WHAT TO PRODUCE: For every entry below, retype it exactly as it reads.
TASK MATERIAL: Begin
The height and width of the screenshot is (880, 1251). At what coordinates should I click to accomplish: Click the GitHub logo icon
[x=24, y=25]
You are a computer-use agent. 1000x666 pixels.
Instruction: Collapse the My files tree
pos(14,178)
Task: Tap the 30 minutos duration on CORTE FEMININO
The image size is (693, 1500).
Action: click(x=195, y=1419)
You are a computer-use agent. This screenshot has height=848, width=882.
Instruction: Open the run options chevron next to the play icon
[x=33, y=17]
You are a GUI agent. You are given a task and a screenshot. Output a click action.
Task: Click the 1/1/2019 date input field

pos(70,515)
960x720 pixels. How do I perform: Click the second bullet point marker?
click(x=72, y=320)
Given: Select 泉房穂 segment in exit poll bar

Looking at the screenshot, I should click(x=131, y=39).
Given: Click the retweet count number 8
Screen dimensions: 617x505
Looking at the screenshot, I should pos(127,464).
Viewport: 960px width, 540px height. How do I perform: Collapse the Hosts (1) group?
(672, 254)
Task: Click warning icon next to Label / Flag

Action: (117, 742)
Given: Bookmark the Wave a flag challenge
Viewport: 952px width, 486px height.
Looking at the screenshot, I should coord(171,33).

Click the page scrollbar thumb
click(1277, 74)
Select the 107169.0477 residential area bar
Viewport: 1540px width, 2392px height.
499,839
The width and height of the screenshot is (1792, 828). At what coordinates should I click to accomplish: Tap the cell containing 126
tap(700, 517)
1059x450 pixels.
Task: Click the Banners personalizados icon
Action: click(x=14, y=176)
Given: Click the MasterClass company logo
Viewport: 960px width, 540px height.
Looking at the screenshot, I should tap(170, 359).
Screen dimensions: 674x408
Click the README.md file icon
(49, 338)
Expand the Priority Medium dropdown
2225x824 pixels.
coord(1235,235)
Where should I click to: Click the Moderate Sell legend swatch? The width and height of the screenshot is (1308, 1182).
TASK MATERIAL: End
YOUR RESPONSE:
The height and width of the screenshot is (880, 1251). At what coordinates should I click to accomplish: Click the GitHub logo icon
[x=24, y=25]
You are a computer-use agent. 1000x666 pixels.
Instruction: Collapse the My files tree
pos(14,178)
Task: Tap the 30 minutos duration on CORTE FEMININO
The image size is (693, 1500).
Action: click(x=195, y=1419)
You are a computer-use agent. This screenshot has height=848, width=882.
Instruction: Open the run options chevron next to the play icon
[x=33, y=17]
You are a GUI agent. You are given a task and a screenshot. Output a click action.
Task: Click the 1/1/2019 date input field

pos(70,515)
960x720 pixels. How do I perform: Click the second bullet point marker?
click(x=72, y=320)
Given: Select 泉房穂 segment in exit poll bar

Looking at the screenshot, I should click(x=131, y=39).
Given: Click the retweet count number 8
Screen dimensions: 617x505
Looking at the screenshot, I should pos(127,464).
Viewport: 960px width, 540px height. How do I perform: Collapse the Hosts (1) group?
(672, 254)
Task: Click warning icon next to Label / Flag

Action: (117, 742)
Given: Bookmark the Wave a flag challenge
Viewport: 952px width, 486px height.
Looking at the screenshot, I should coord(171,33).

Click the page scrollbar thumb
click(1277, 74)
Select the 107169.0477 residential area bar
Viewport: 1540px width, 2392px height.
499,839
The width and height of the screenshot is (1792, 828). At what coordinates should I click to accomplish: Tap the cell containing 126
tap(700, 517)
1059x450 pixels.
Task: Click the Banners personalizados icon
Action: click(x=14, y=176)
Given: Click the MasterClass company logo
Viewport: 960px width, 540px height.
Looking at the screenshot, I should tap(170, 359).
Screen dimensions: 674x408
Click the README.md file icon
(49, 338)
Expand the Priority Medium dropdown
2225x824 pixels.
coord(1235,235)
Where should I click to: Click the Moderate Sell legend swatch? The width and height of the screenshot is (1308, 1182).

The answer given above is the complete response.